20 July 2025

Is America Breaking the Global Economy?


The global economy is, to put it mildly, in a state of flux. Before the most recent U.S. elections, it was already being buffeted by geopolitical shocks and the prospect of transformative technological innovations. But now, 

it also has to endure an unusually high amount of policy volatility from the world’s most powerful country. The result has been a roller coaster not just for bonds and equities but also for economic forecasters and policymakers.

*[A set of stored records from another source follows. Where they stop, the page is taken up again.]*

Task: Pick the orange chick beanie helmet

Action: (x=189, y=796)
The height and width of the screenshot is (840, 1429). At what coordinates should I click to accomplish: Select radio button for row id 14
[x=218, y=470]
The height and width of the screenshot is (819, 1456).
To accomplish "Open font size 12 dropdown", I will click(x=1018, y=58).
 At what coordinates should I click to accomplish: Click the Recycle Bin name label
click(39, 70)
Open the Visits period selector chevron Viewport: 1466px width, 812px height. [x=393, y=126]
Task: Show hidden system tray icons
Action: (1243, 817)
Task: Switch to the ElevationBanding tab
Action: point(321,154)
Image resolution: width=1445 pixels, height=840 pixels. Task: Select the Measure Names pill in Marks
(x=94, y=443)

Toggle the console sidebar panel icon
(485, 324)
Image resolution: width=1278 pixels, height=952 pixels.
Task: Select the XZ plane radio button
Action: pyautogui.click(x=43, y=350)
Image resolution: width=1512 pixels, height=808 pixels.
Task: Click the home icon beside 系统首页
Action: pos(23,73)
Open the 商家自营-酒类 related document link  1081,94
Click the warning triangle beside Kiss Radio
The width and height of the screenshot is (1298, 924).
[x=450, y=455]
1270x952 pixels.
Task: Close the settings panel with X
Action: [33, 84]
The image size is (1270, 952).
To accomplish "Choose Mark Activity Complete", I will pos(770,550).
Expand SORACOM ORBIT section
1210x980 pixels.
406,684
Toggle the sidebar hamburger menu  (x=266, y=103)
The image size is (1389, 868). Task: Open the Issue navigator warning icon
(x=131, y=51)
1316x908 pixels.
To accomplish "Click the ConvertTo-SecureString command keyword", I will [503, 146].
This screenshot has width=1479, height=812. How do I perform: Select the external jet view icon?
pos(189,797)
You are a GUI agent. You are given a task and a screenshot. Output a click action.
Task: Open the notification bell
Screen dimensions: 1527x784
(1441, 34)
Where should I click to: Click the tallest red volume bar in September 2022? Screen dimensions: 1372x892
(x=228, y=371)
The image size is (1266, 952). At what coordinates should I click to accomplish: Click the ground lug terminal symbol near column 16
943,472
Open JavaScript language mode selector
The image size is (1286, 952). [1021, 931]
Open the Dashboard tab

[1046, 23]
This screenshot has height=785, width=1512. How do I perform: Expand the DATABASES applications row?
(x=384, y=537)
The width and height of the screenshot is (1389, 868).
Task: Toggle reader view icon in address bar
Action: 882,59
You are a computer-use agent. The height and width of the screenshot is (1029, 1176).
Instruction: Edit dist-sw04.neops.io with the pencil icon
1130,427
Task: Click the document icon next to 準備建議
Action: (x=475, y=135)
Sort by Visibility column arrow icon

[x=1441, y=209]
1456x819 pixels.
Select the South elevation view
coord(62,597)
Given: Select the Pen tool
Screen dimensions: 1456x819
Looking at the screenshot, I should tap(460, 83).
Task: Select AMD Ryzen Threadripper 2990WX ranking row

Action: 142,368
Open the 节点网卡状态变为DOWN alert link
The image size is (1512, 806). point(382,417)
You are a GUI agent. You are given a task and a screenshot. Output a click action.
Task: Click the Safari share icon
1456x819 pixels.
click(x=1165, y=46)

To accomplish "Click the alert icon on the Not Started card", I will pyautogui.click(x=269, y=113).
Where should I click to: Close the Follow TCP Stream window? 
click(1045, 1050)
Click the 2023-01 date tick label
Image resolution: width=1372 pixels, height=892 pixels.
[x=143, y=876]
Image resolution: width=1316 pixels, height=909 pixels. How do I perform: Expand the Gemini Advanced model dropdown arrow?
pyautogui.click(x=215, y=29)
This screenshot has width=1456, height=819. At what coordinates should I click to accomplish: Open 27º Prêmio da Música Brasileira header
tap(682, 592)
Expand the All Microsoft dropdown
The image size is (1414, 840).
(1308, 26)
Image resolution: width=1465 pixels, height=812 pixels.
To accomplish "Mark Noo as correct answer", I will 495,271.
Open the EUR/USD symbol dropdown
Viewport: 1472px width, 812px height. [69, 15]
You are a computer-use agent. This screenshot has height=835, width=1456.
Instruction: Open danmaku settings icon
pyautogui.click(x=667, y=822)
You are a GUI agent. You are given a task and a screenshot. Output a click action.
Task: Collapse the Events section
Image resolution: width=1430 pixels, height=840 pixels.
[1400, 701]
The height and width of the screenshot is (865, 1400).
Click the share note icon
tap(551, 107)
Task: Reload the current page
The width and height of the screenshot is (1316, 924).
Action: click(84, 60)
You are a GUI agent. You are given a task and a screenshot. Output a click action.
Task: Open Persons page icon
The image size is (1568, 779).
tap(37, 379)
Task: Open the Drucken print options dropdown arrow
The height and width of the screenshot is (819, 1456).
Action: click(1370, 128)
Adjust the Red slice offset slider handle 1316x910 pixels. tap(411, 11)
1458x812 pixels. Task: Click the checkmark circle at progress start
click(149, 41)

At a deeper level, this turmoil has called into question consensus narratives about the United States. Long-standing assumptions that underpin the choices households, companies, 

and investors make have gone away. Rules of thumb have become far less helpful. Measures of consumer and producer confidence fell off a cliff. Expectations of inflation, meanwhile, surged to levels last seen in 1981.

Amid this deep uncertainty, forecasters have struggled to predict where the U.S. economy will ultimately end up. But two main visions bookend a dispersed and unstable set of individual projections. In the first, 

the United States is on a bumpy journey that will culminate in an economic restructuring resembling the ones that took place under U.S. President Ronald Reagan and British Prime Minister Margaret Thatcher, 

where it will emerge with less debt and a more efficient private sector and where it will trade in a fairer international system. In the second scenario, the country is slowly slipping into the stagflation and, 

as happened under U.S. President Jimmy Carter,could end up in a deep recession, perhaps with pronounced financial instability.